Biorritmos dispares
El cuarteto ‘retro’ británico honra el vigésimo aniversario de su ‘Moseley shoals’ con un repaso dubitativo e irregular
Intríngulis, más bien los justos. El aperitivo de Day tripper cae casi todas las noches y no seremos nosotros quienes le hagamos ascos a una ambrosía maccartniana. Además, The Beatles nunca están de más en una banda que calca una parte de I am the walrus en su maravillosa The day we caught the train. Y a renglón seguido, Moseley shoals por orden y en su integridad, para agrandar, en el vigésimo aniversario, la estatura de aquel discazo que colocó a Ocean Colour Scene en la primerísima división del revival británico. Así que nos las sabíamos y las preveíamos, sin margen para la incertidumbre del qué-vendrá-ahora. Lo que no tiene nada de malo con un repertorio estupendo, pero introduce algunos factores perturbadores.

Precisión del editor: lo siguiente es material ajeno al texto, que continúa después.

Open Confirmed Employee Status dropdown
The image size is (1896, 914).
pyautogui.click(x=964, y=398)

El más preocupante: los biorritmos de un disco no coinciden, o no necesariamente, con los de un concierto.
Quienes amamos el elepé como unidad de medida, más allá del picoteo sistemático del streaming, la temeraria ruleta rusa del modo aleatorio y la poligamia compulsiva del “Si te gusta Fulano, te encantará Mengano”, agradecemos estos gestos clásicos. Puretas. Acaso viejunos. El inconveniente surge cuando la banda parece incómoda con su propio legado, circunstancia que con el cuarteto a veces se barruntaba este miércoles en una Riviera casi llena. O cuando las tres piezas destinadas a segregar adrenalina a borbotones, The riverboat song, The day we caught the train y The circle, fluyen de arranque y del tirón por guardarle fidelidad al referente fonográfico.

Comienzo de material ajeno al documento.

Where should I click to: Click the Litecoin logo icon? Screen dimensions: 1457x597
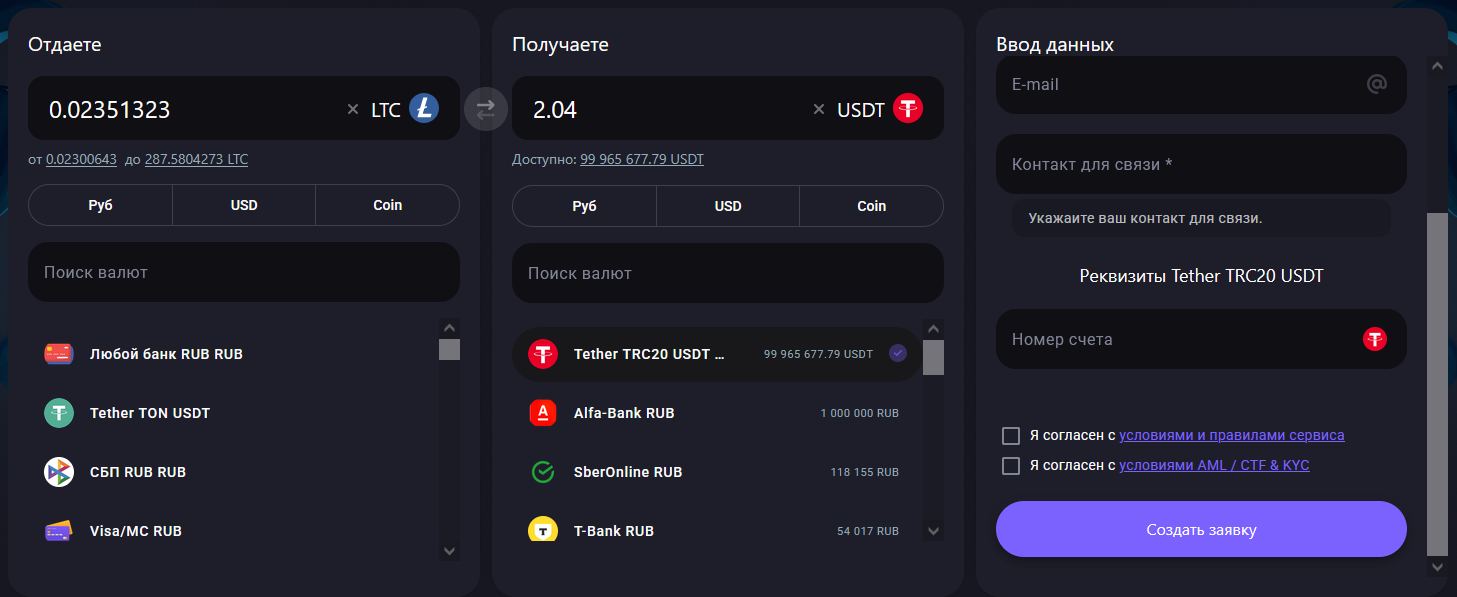(424, 109)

El desajuste, o más bien desbarajuste, se prolongó durante las seis u ocho primeras canciones. Nos enfrentamos con niveles descompensados, bajos pasados de decibelios, dificultades para que la banda unificara los cambios armónicos y, sobre todo, los serios apuros de Simon Fowler para ajustar la afinación. Fowler es dueño de un timbre precioso, pero se le vio en el filo, pidiendo incluso disculpas por sus imprecisiones, quizás aturdido por la puñetera cháchara matritense.

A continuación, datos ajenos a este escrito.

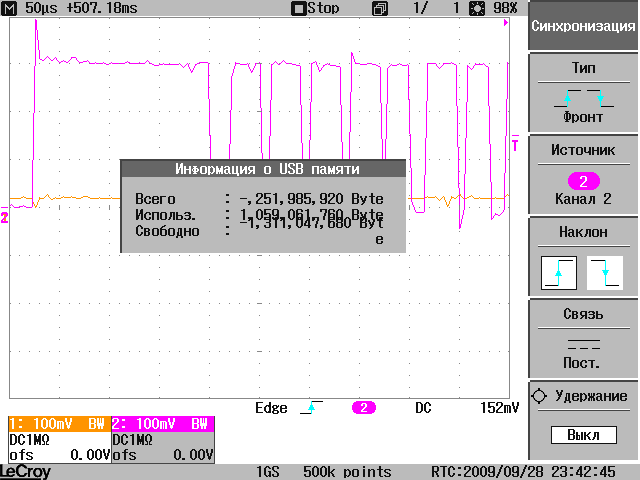The image size is (640, 480).
Task: Click the trigger level T marker
Action: coord(515,145)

Todo acabó marchando muchísimo mejor según avanzaba la noche, incluso al redescubrir los territorios de turbia oscuridad de Get away, prolongada con tanto delay en la guitarra de Steve Cradock como pocas prisas. Los bises incluyeron palpitantes lecturas de Better day y Profit in peace, además de un guiño a Oasis (Live forever) justo al final de Robin Hood. Pero entraban ganas, al retornar a casa, de ponerse Moseley shoals a toda pastilla. Para honrar su memoria. Esta vez, sí, como se merece.